Вот так так!.. Сражение потеряно только тогда, когда главный начальник...

Метил Воротынцев шагнуть под сильную руку, в боевой ряд, — а ряда не оказалось. Если лучший командующий армией отказывается от борьбы... Обстановку он видел несмягчённо, но вывод был чересчур беспощаден.

— Но, ваше высокопревосходительство! Но если и вы... То — кто же тогда?

Только вот теперь она и объяснилась, та печаль до пустоты, которая поразила Воротынцева при начале:

— А много мог сделать наш генерал Сахаров в решающий день отречения? Побрюзжал — и уступил. Ловко подгадали с переворотом: старых офицеров мало даже в гвардии, а в армии почти не осталось. У молодых — совсем иной дух. И вот разрушается всё, на чём армия стояла. Армия — погибает. И руководить событиями — уже нельзя.

Смотрел неподвижно. А стал он сух лицом и пробелён — как бы до святости. В нём как будто очищалось не полководческое его, а наследственное священское.

Но вот с этим, с этим — Воротынцев никак не хотел смириться! Если отказаться руководить событиями — то как быть офицером? Зачем?!

— А — война? Как же тогда пойдёт война?

Командующий медленно, сокрушённо кивнул, кивнул головой:

— Войны — скоро не будет, полковник.

Не будет? Да это бы отлично! Да как к этому дойти?!

— Война? — вы сами видите, из чего ж ей быть? ... Конечно, если б я был моложе — я должен бы искать путей.
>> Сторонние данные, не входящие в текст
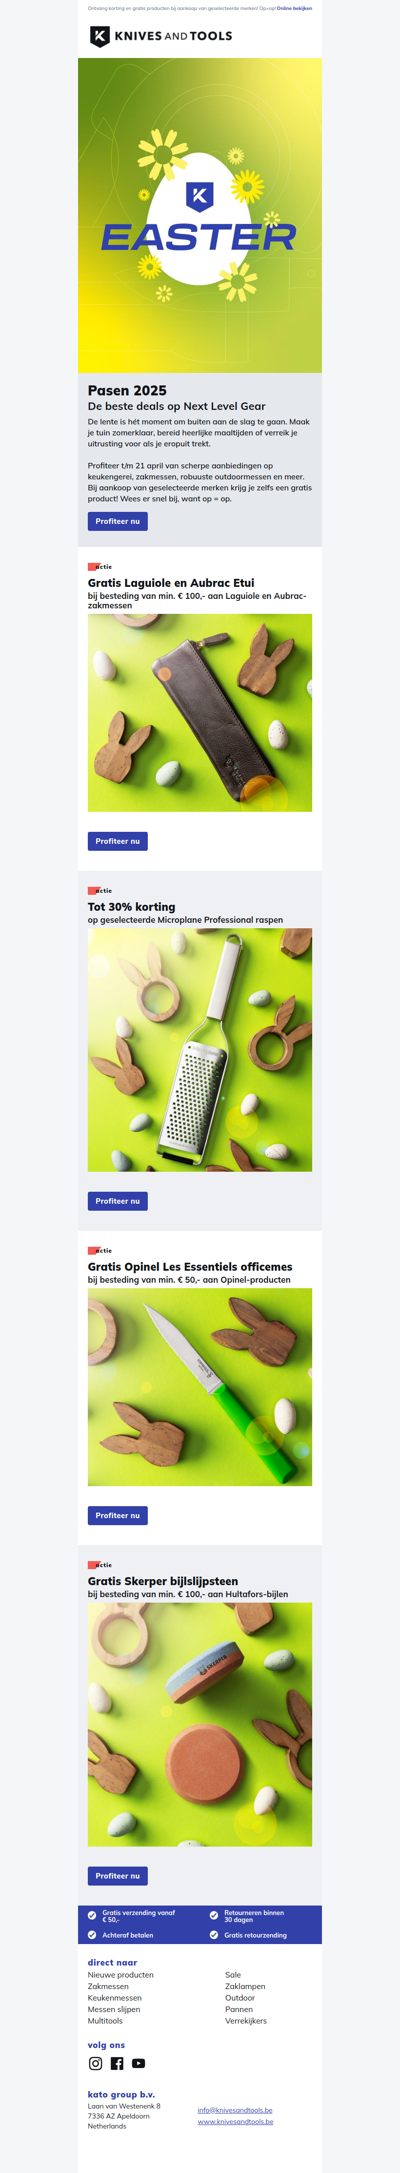Click checkmark icon beside Gratis verzending vanaf €50
The height and width of the screenshot is (2173, 400).
[x=92, y=1915]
Но при моём возрасте — в этом всём я не могу участвовать. Не могу насмеяться над всей своей жизнью.

В его возрасте! (Да и не в таком уж возрасте.) Но как быть тем, кого это застигло в расцвете?
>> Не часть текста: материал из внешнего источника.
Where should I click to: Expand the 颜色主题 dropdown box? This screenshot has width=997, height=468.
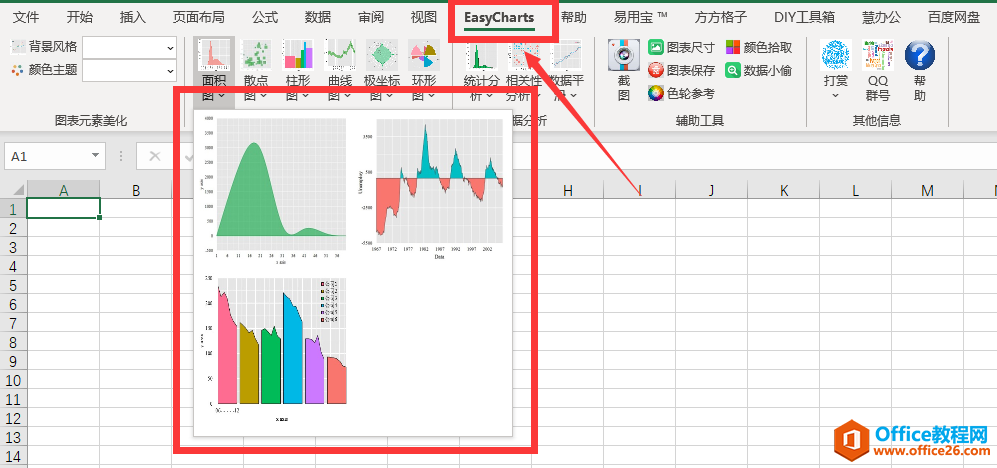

Заволновавшись, опасаясь не убедить, и забывши границы, командующий не спрашивал его, — Воротынцев, всё так же стоя навытяжку, лишь руки посвободней:

— Да, ваше высокопревосходительство! Может быть, ни одному поколению русских офицеров не приходилось ломать головы над такой задачей! Но она свалилась — и приходится ломать. Как можно, боя не начинав, признать положение безвыходным? Не может быть, чтоб не нашлось средств, — только как бы их увидеть? Эти настроения в армии могут переломиться, как и появились. Может быть, Ставка — одёрнет Совет депутатов? Ведь армия же вся за Ставку!

Пронеслось, в возраженье себе самому: но Лечицкий — не Ставка и даже, вот, не Главнокомандующий фронтом. Значит — ещё один рапорт Сахарову, телеграмма в Яссы: исключите чужие вмешательства в военное управление? И пусть беспокоются старшие по должности? Что, правда, делать?
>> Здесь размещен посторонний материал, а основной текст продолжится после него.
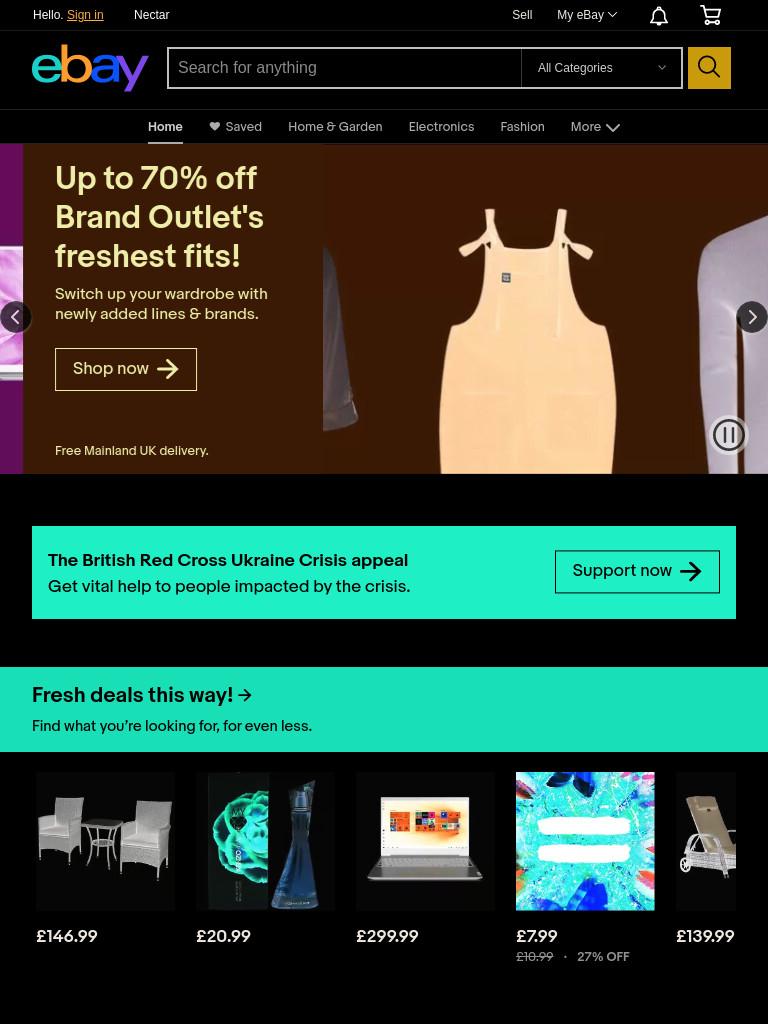Open the £299.99 laptop deal thumbnail

[425, 841]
Глубоко и слышно вздохнул генерал Лечицкий, ничуть не изменясь лицом на горячий всплеск Воротынцева:

— А я же — не ухожу. Я остаюсь, пока меня не уволят. Хотя скоро уволят. Потому что ни я их не буду терпеть, ни они меня. Но вы понимаете военную жизнь: теперь всё будет только ссовываться и падать. Ошибкой было бы думать, что с революцией можно повести игру и её перехитрить.

Не много было Воротынцеву отпущено тут беседовать, но вся неповторимость и вся неразрешимость жгуче поднялись к горлу. Погибала армия? Может быть. Погублена война? Может быть.

— Но, ваше высокопревосходительство, — с открытым волнением спросил: — Что же будет с Россией? Россия же! — не может погибнуть??

Лицо Лечицкого было неподвижно, а выдал, шевельнулся рельефный ус:

— Может быть... Может быть, и не сумеем мы... Передать потомкам Россию, унаследованную от отцов.

 

В эту ночь, пользуясь своим дежурством, Воротынцев по незанятому аппарату юза послал через штаб фронта в Ставку личную телеграмму Свечину, в условных выражениях: возьми в Ставку теперь же на любую должность.

Сейчас, при массовых перемещениях, такая возможность у Свечина, может быть, есть.